Em 2011, depois de 11 anos de uma longa espera, finalmente um dos acusados, Arnulfo, que conduziu o veículo que perseguiu Gildo, foi a julgamento, no júri popular (o policial que atirou no carro de Gildo, faleceu em 2009 num acidente e não chegou a ser julgado).

A estratégia do acusado para sua defesa, com apoio direto da Polícia Civil do DF foi, em primeiro lugar, mudar o local do julgamento, inicialmente marcado para ocorrer no Fórum de Justiça de Ceilândia, com um júri composto por moradores da própria cidade.

No dia do julgamento, centenas de agentes da Policia Civil, devidamente uniformizados e armados, e dezenas de viaturas da corporação cercaram o fórum de Ceilândia e promoveram uma verdadeira algazarra com buzinas, sirenes ligadas o tempo todo e a formação de um “corredor polonês” na entrada do fórum com o objetivo claro de intimidar as testemunhas e o júri.
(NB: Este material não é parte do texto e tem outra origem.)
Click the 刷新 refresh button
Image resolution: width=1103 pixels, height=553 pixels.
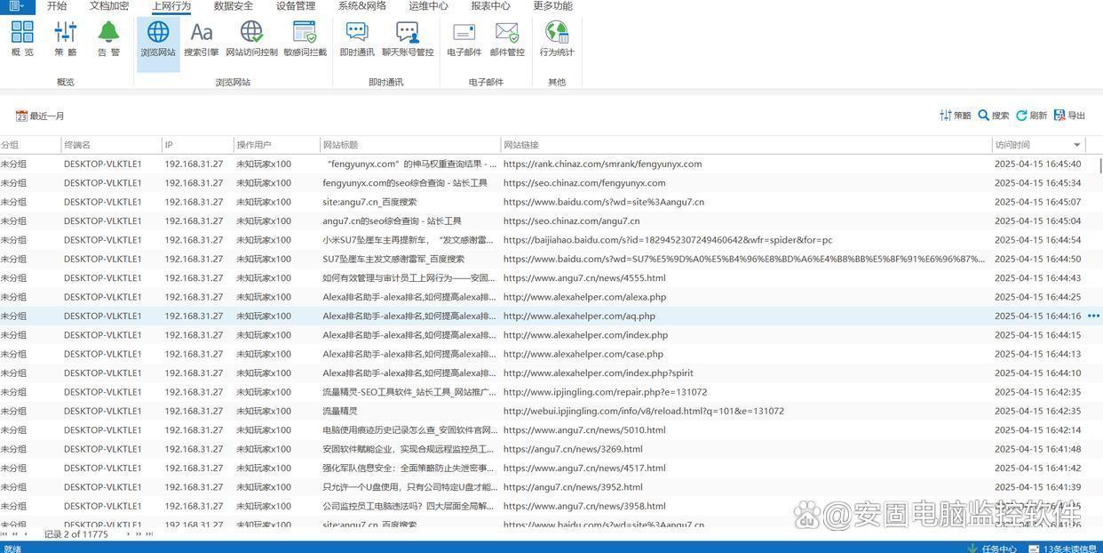pos(1031,116)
Diante do caos instalado dentro do fórum, o juiz determinou a mudança do julgamento, a pedido da defesa de Arnulfo, que foi remarcado para outra data no Tribunal de Justiça do Plano Piloto. Assim, Arnulfo teve a primeira vitória na sua estratégia de defesa que era impedir que moradores de Ceilândia, com uma experiência muito concreta com a truculência policial, pudessem decidir sobre seu caso. Dessa vez, um júri composto por pessoas do Plano Piloto (área nobre do DF) seriam os responsáveis pelo seu julgamento.

Durante o julgamento, toda a defesa de Arnulfo foi centrada na caracterização de que ele cumpriu seu dever ao perseguir Gildo, participando diretamente de seu assassinato, pois a “fuga” e a atitude “suspeita” de Gildo, juntamente com as “provas” no seu carro (todas elas plantadas pelos próprios policiais) justificam a ação dos agentes. Infelizmente, o júri inocentou Arnulfo e manteve livre um dos assassinos de Gildo.

A luta pela memória e justiça para Gildo Rocha

Durante esses 20 anos desde seu assassinato, o PSTU e a família de Gildo travaram uma batalha política para impedir que a versão farsesca criada pelos policiais civis, com a conivência da própria polícia civil do DF, que tentava caracterizar Gildo como um criminoso, um traficante em fuga, manchasse a memória e a imagem de Gildo Rocha.

Também lutamos pela apuração rigorosa dos fatos e pela punição dos assassinos, o que lamentavelmente não aconteceu. Mas mantemos viva a memória de nosso camarada e lutamos para que a causa a qual dedicou sua vida e pela qual foi assassinado seja vitoriosa:  a luta por uma sociedade socialista.

Gildo Rocha, presente hoje e sempre!